## Trigonometry (11th Edition) Clone

Let A be the point where the ship turns on a bearing of $62^{\circ}$ Let B be the point where the ship turns on a bearing of $115^{\circ}$ Let C be the point where the ship turns to the east. The points ABC form a triangle.
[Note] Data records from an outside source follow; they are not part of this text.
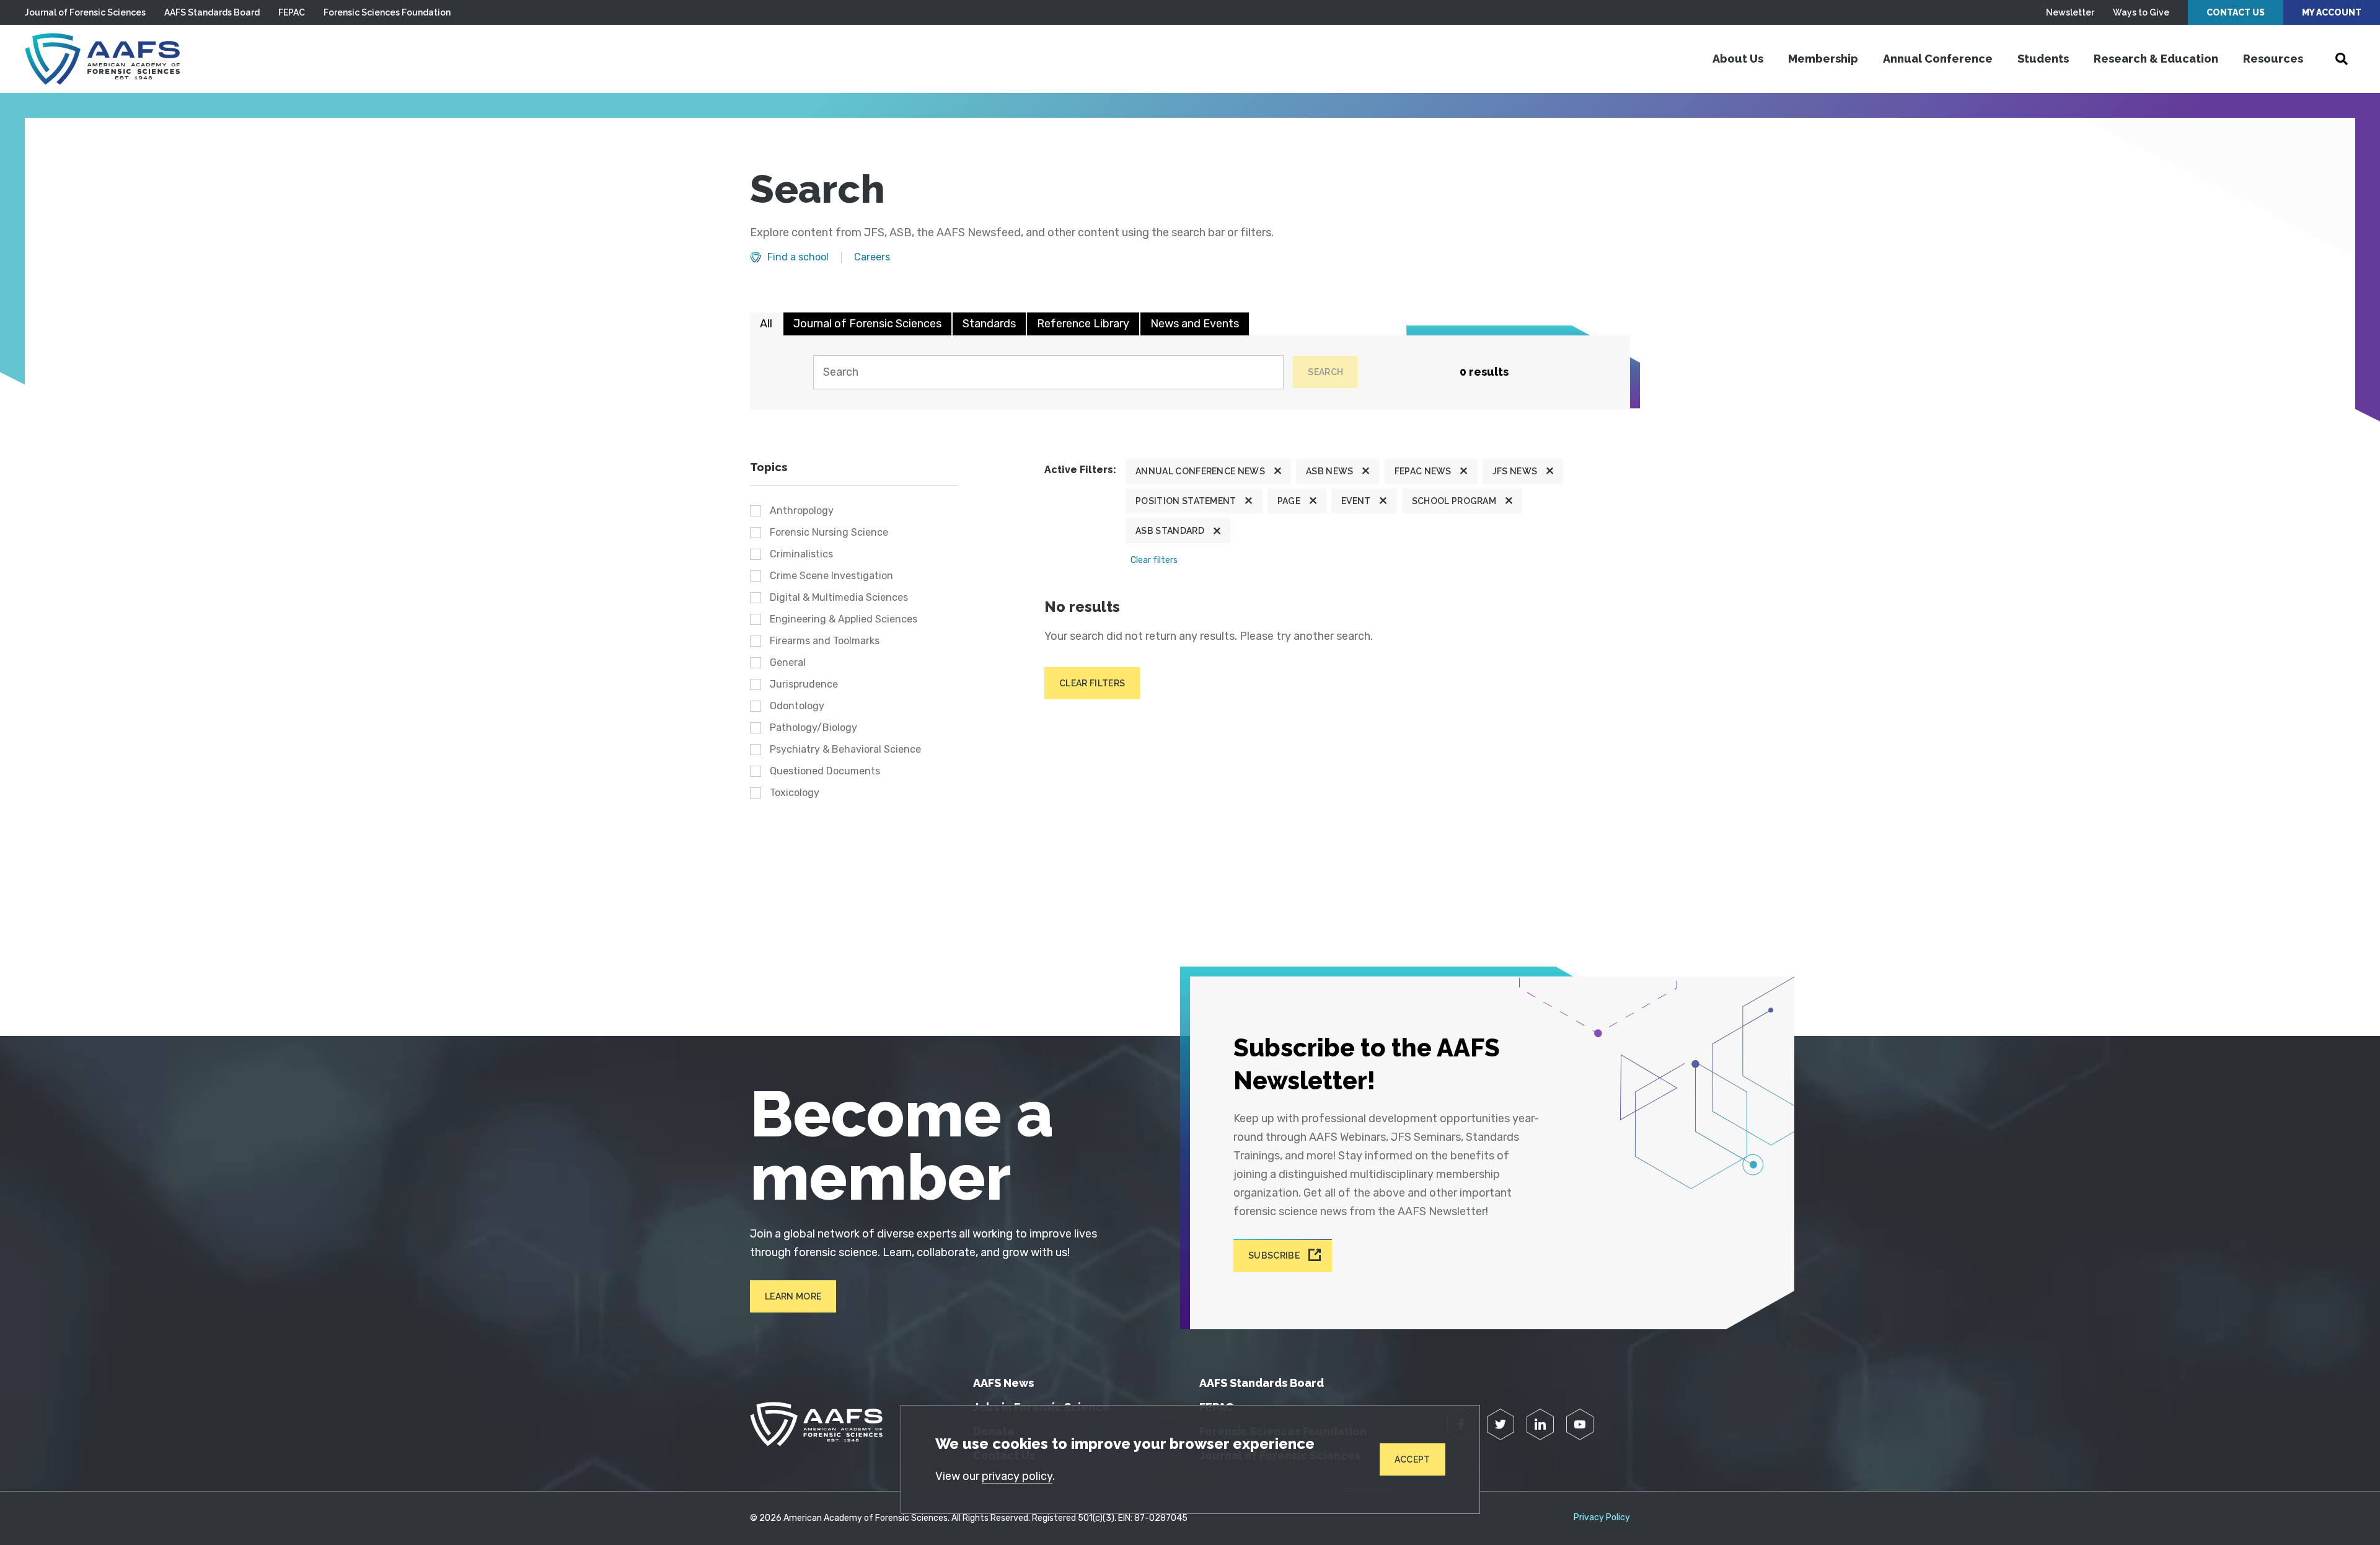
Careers (872, 257)
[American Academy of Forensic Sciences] (102, 59)
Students (2043, 58)
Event (1356, 501)
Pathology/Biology (813, 727)
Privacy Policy (1602, 1518)
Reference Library (1083, 323)
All (766, 323)
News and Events (1194, 323)
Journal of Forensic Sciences (85, 12)
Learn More (793, 1296)
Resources (2273, 58)
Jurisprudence (804, 684)
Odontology (797, 706)
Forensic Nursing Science (829, 532)
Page (1288, 501)
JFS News (1515, 471)
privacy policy (1017, 1476)
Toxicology (794, 793)
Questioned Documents (825, 771)
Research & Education (2156, 58)
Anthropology (802, 510)
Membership (1823, 58)
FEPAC (291, 12)
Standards (989, 323)
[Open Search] (2341, 59)
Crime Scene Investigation (831, 576)
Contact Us (2235, 12)
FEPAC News (1423, 471)
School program (1454, 501)
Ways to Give (2141, 12)
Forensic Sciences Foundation (387, 12)
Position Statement (1185, 501)
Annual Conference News (1200, 471)
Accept (1412, 1459)
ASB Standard (1169, 531)
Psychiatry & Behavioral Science (845, 749)
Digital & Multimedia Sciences (839, 597)
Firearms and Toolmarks (824, 641)
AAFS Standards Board (212, 12)
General (788, 662)
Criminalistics (801, 554)
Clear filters (1154, 560)
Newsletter (2070, 12)
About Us (1737, 58)
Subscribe (1274, 1256)
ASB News (1330, 471)
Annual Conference (1938, 58)
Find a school (798, 257)
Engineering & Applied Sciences (843, 619)
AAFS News (1003, 1382)
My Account (2331, 12)
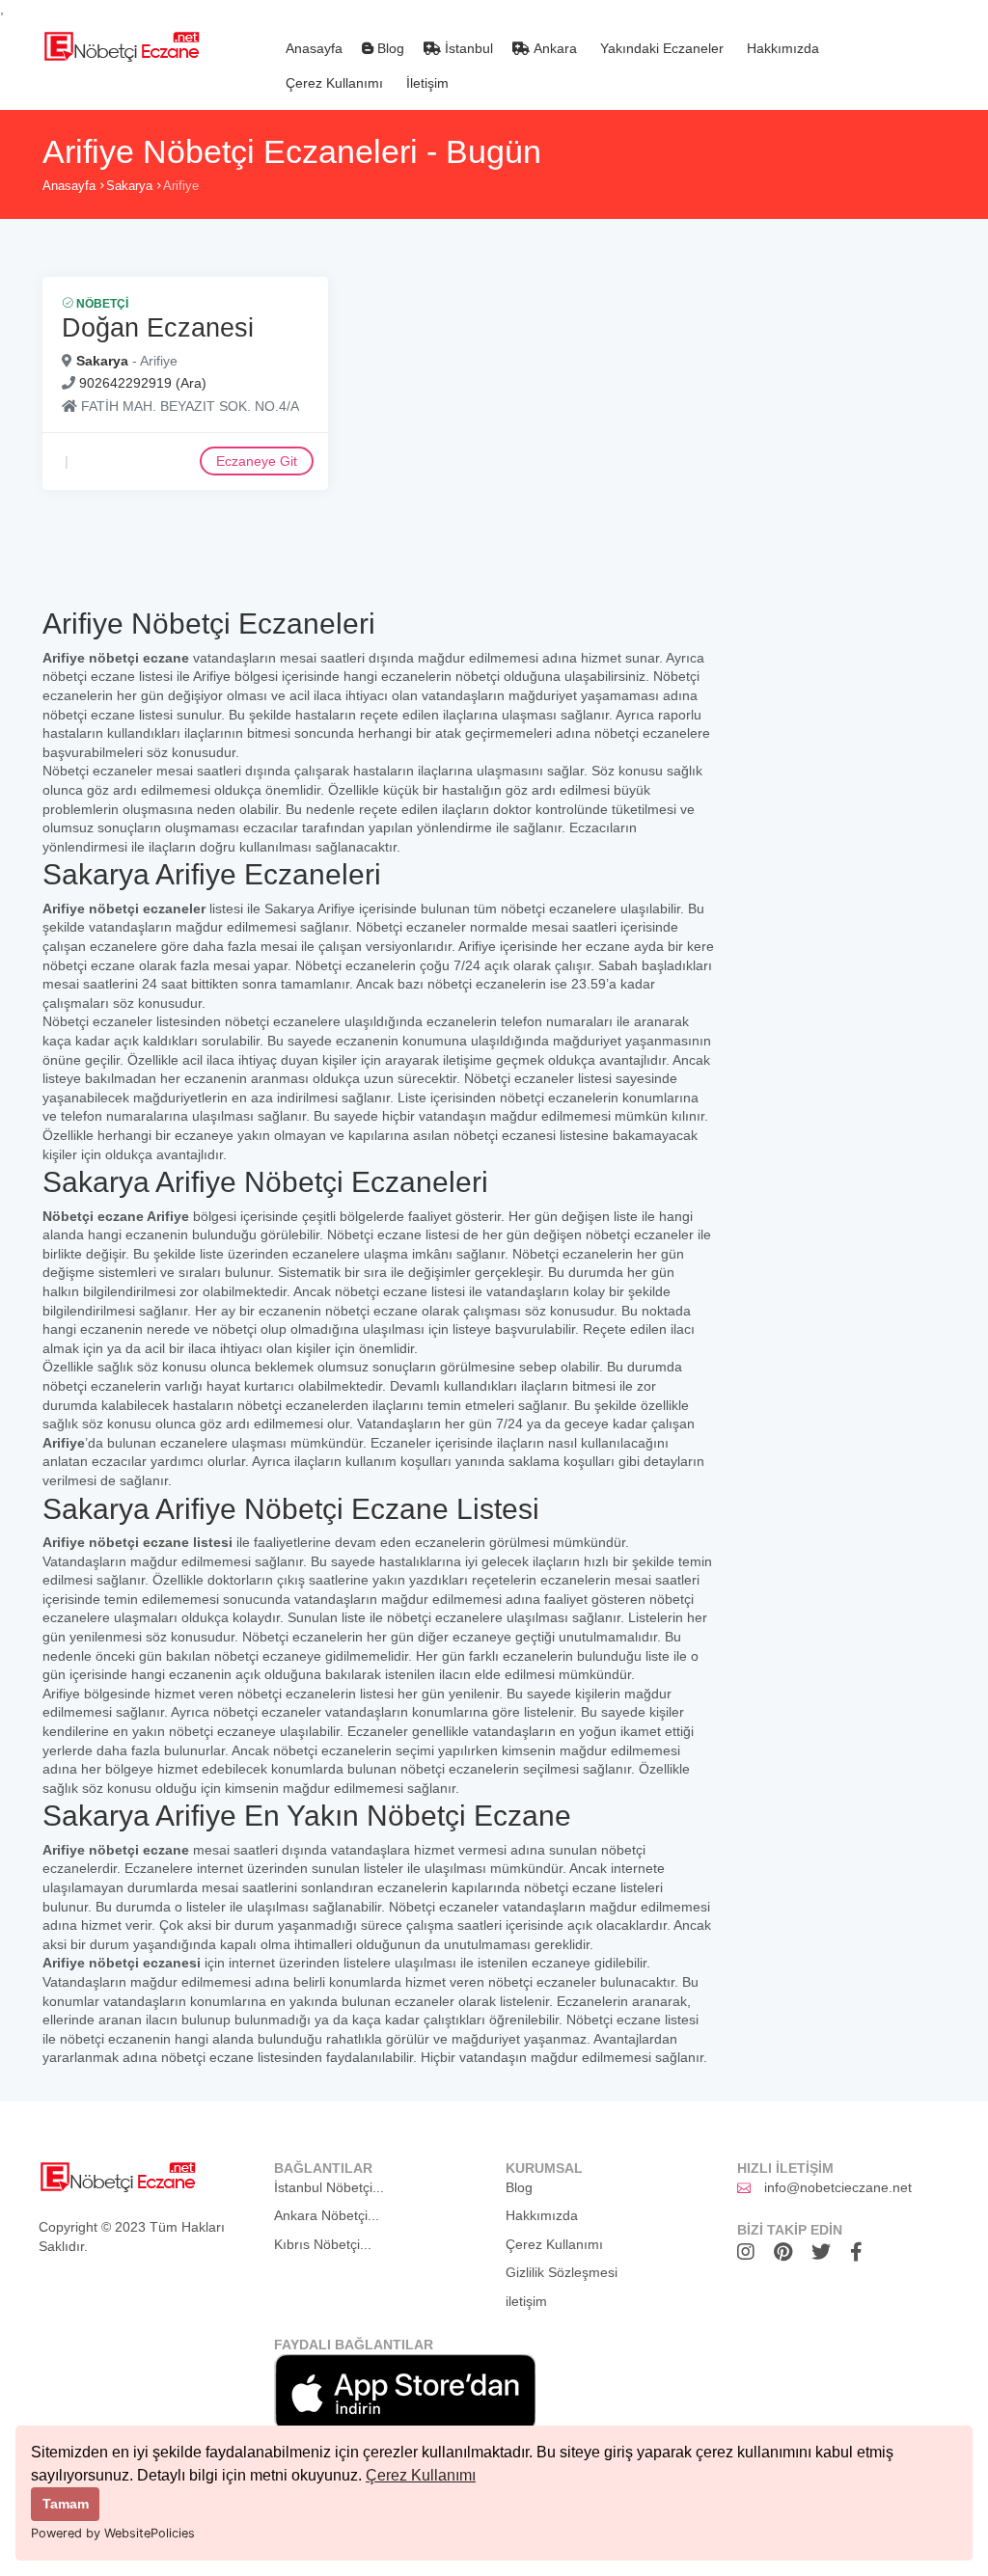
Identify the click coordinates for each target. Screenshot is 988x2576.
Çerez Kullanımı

The angle $A = 90^{\circ}-62^{\circ} = 28^{\circ}$ The angle $B = 62^{\circ}+(180^{\circ}-115^{\circ}) = 127^{\circ}$ The angle $C = 180^{\circ}-28^{\circ}-127^{\circ} = 25^{\circ}$ We can use the law of sines to find the distance $AB$: $\frac{AB}{sin~25^{\circ}} = \frac{50}{sin~127^{\circ}}$ $AB = \frac{50~sin~25^{\circ}}{sin~127^{\circ}}$ $AB = 26.46~miles$ We can use the law of sines to find the distance $BC$: $\frac{BC}{sin~28^{\circ}} = \frac{50}{sin~127^{\circ}}$ $BC = \frac{50~sin~28^{\circ}}{sin~127^{\circ}}$ $BC = 29.39~miles$ The total distance avoiding the icebergs is $26.46+29.39$ which is 55.85 miles. Compared to the original distance of 50 miles, the ship had to travel an extra distance of 5.85 miles.